Element and text position data
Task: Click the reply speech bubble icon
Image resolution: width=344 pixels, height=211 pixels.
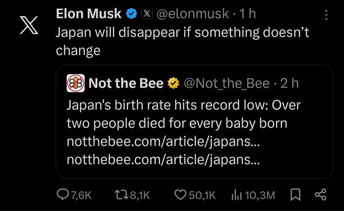Action: tap(63, 194)
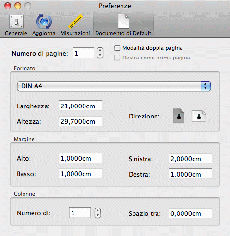Viewport: 230px width, 236px height.
Task: Open the DIN A4 format dropdown
Action: pos(114,86)

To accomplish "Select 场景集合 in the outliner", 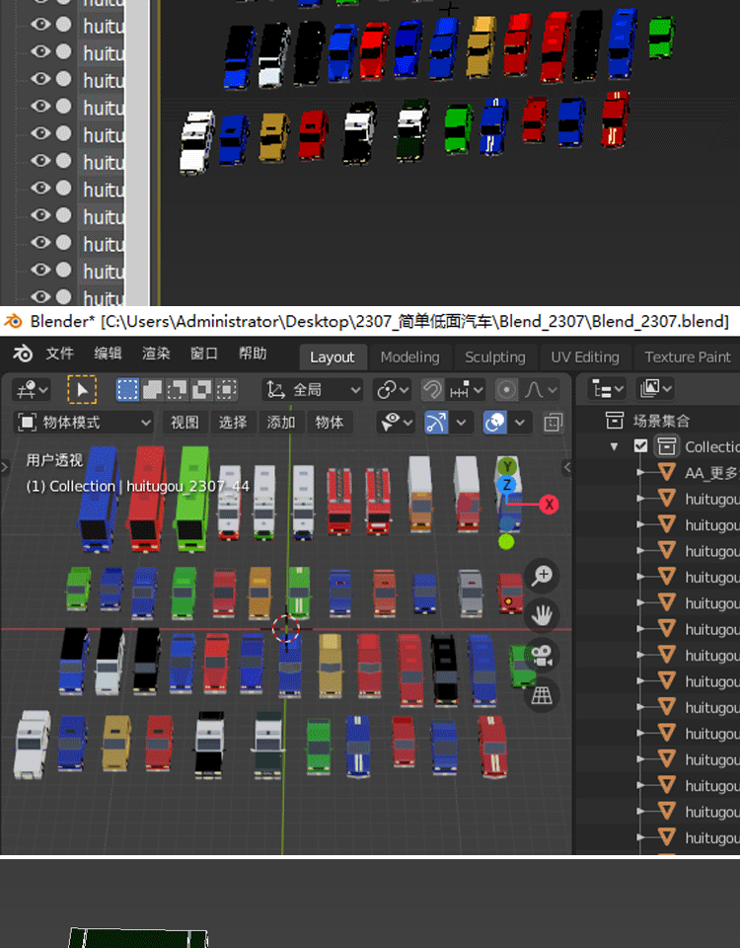I will coord(661,421).
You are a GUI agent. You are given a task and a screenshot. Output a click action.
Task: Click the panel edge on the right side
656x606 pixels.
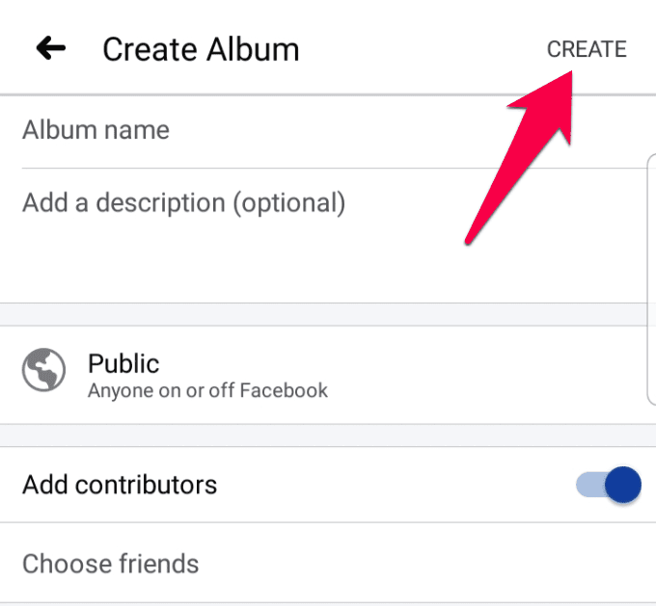(x=650, y=279)
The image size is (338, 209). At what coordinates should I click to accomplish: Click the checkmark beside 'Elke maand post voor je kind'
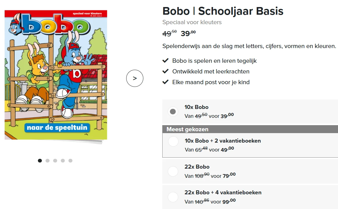165,82
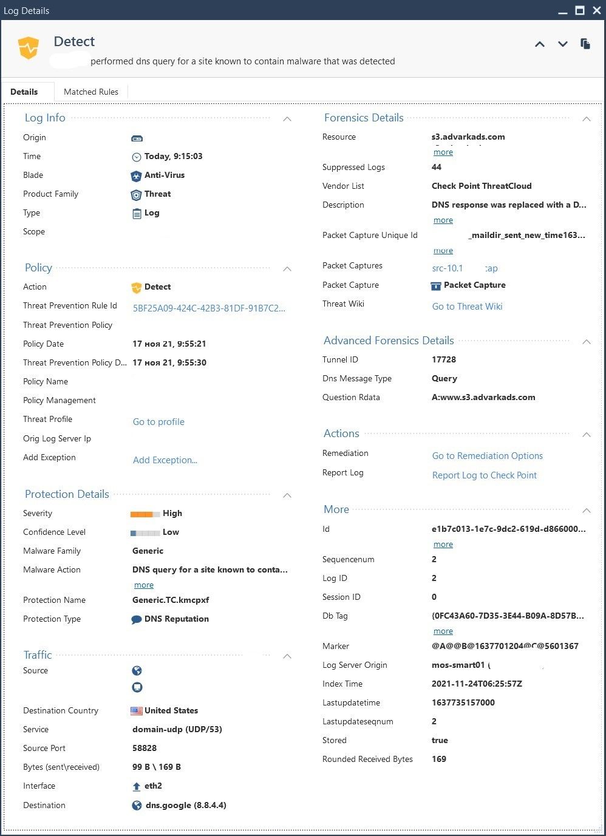Go to next log with down arrow

coord(563,44)

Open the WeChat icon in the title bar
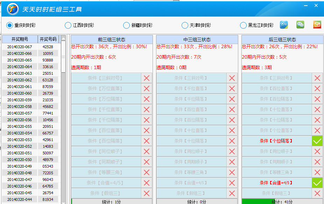[301, 24]
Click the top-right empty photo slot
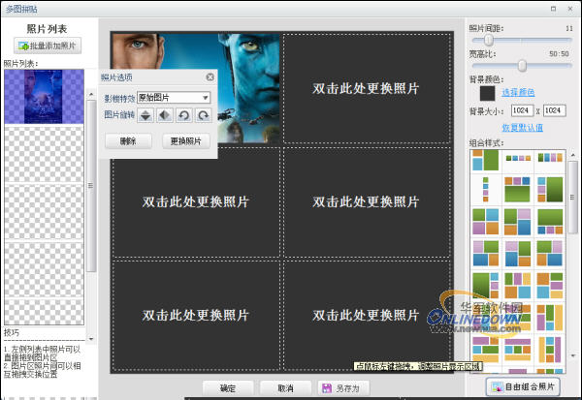This screenshot has width=582, height=400. (367, 88)
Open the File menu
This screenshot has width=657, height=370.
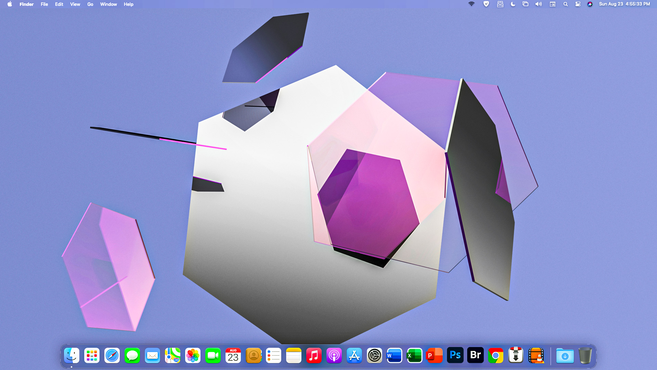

# Goal
Transcribe the entries word for word, starting with the line that contains "Open the WeChat icon in the title bar" and going on through the last line of the entries. Leave the pictures out of your answer.

# Output
Open the WeChat icon in the title bar
[301, 24]
Click the top-right empty photo slot
This screenshot has width=582, height=400. (367, 88)
Open the File menu
This screenshot has width=657, height=370.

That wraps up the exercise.